Ce n’est qu’au bout de quelques instants qu’il comprend que Léana n’est pas morte dans ses bras. Son sang ne tache ses paumes, son dernier souffle ne s’est pas éteint sur sa joue. Ce n’est rien. Kaïs ne va pas surgir des ténèbres de la pièce pour le tuer, ses iris grenat ne le pourchasseront pas dans les ténèbres. Tu es en sécurité. La main sur sa poitrine, il ignore le tremblement de ses doigts contre sa peau. Ce n’est qu’un cauchemar. La sueur perle le long de son visage, des frissons remontent le long de son échine. Calme-toi. Son corps ne l’écoute pas. Ses muscles portent encore en eux les marques de ce mauvais rêve qui le poursuit depuis des mois.
Face à son propre esprit, Micah perd ses moyens. Le voile de force et de confiance n’est pas assez puissant pour le protéger de ses démons. Son masque ne trompe pas les ombres qui se tapissent dans son inconscient. Si le jour tient sa culpabilité à l’écart, l’obscurité l’invite à danser. Son statut d’héritier, son titre de prince… Plus rien de cela n’a d’importance une fois que le soleil disparaît derrière la courbe de la Terre. La nuit, ses émotions tirent sur leurs chaînes, espérant remonter jusqu’à la surface de sa conscience pour l'étouffer de leur violence.
Tu aurais dû chercher Léana.
Tu aurais dû aller sur la tombe de Kaïs.
Micah se crispe. Il ferme la porte à ses sentiments et les enferme à double tour au fond de son âme. Il ne peut pas se laisser submerger. Il ne peut pas. Il va bien, il va mieux. Le prince inspire profondément. Il est fort. Plus fort qu’il n’a jamais été. Il est enfin celui qu’il a toujours voulu être, sa meilleure version de lui-même. Sa lèvre inférieure tremble. Il se soucie enfin de lui, les autres n’ont plus aucune importance. Des larmes se forment au coin de ses yeux. S’il continue sur la voie qui lui a été tracée, les Provinces se rangeront naturellement derrière lui et il accédera au titre d’Empereur. Qu’importe l’ordre de naissance, la confiance des sept Provinces détermine l’héritier qui prendra la suite de l’Empire. Une douleur sourde s’insinue dans son cœur. Il lui suffit de travailler d’arrache-pied pour obtenir l’aval de son peuple. Il y arrivera. Des perles d’eau s’échouent sur ses draps. C’est ce qu’il a toujours voulu.
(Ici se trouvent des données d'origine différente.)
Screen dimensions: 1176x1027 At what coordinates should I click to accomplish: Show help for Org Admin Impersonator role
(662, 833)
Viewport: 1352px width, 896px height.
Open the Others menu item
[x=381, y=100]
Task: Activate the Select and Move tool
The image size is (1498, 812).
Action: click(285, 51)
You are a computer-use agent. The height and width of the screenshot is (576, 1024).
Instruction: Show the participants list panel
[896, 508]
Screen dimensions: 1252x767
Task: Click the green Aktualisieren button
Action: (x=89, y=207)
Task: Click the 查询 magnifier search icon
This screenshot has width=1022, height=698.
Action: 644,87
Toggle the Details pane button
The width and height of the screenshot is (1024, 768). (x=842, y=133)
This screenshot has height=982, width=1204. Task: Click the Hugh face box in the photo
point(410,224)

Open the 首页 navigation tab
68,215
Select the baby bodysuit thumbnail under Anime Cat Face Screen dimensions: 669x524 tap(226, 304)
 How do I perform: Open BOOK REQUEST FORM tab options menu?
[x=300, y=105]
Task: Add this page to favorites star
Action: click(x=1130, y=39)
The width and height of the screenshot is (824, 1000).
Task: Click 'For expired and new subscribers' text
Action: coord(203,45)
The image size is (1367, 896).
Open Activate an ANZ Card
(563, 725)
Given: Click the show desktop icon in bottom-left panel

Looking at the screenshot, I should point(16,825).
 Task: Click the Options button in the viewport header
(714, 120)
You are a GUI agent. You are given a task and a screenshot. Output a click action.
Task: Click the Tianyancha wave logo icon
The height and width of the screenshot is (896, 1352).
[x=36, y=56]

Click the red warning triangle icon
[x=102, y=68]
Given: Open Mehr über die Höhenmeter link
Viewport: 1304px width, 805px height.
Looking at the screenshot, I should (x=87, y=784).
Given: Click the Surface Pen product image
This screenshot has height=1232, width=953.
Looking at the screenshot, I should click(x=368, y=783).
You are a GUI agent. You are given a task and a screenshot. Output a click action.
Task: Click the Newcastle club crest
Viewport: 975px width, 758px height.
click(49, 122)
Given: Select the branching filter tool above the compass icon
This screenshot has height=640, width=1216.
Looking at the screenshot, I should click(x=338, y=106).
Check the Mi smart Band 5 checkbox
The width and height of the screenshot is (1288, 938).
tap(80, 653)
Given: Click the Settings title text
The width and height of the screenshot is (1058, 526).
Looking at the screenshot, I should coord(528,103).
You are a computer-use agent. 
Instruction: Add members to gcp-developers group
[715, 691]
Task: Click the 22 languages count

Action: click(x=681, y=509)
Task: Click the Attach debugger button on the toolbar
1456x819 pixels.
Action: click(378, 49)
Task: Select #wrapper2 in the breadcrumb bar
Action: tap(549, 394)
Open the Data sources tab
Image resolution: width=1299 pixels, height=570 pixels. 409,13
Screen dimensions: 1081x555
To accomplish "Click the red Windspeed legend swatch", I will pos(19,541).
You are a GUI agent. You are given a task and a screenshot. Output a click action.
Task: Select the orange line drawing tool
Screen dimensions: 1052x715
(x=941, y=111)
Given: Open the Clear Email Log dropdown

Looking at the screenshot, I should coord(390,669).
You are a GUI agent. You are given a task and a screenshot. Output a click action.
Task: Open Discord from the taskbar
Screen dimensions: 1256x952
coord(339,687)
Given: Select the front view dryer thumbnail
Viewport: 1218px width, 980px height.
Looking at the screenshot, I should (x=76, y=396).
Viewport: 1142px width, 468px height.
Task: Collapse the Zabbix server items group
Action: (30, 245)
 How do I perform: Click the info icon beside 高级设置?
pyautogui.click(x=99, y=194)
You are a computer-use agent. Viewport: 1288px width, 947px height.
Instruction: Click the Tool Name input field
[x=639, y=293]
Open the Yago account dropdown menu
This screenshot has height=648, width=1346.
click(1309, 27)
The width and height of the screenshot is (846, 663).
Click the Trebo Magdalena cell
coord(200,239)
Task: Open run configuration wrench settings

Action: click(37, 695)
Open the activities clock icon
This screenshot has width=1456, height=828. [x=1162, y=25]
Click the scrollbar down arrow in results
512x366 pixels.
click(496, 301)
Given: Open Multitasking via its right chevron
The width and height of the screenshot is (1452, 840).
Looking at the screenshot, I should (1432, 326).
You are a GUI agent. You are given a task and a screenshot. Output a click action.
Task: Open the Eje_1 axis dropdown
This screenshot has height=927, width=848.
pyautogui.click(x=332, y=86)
— Toi qui te battais contre ce masque de perfection, maintenant tu ne jures que par lui.
La voix de Kaïs résonne dans ses tympans. Micah n’ose pas lever la tête. Ses bras se resserrent sur sa poitrine, maigre protection contre le spectre qui hante ses pensées.
— J’ai un peuple qui compte sur moi, murmure-t-il entre ses dents.
Le prince ressent le cri avant même que celui-ci n’explose dans ses oreilles. Un sanglot secoue sa poitrine.
— ON COMPTAIT SUR TOI ! TU NOUS AS ABANDONNÉS !
Le brun se recroqueville sur lui-même. Le regard de l’hallucination le brûle pendant que ses ongles s’enfoncent dans sa peau.
— Le Micah que je connaissais n’aurait jamais tourné le dos à Léana, crache le faux Kaïs.
— Elle a quitté la ville. Je ne sais pas où elle est, réplique le prince du bout des lèvres.
— C’est faux. Tu aurais pu le savoir si tu avais posé la question aux bonnes personnes !
— Je…
— Ne mens pas, siffle le bond vaporeux. Tu la fuis. Tout comme tu me fuis, moi.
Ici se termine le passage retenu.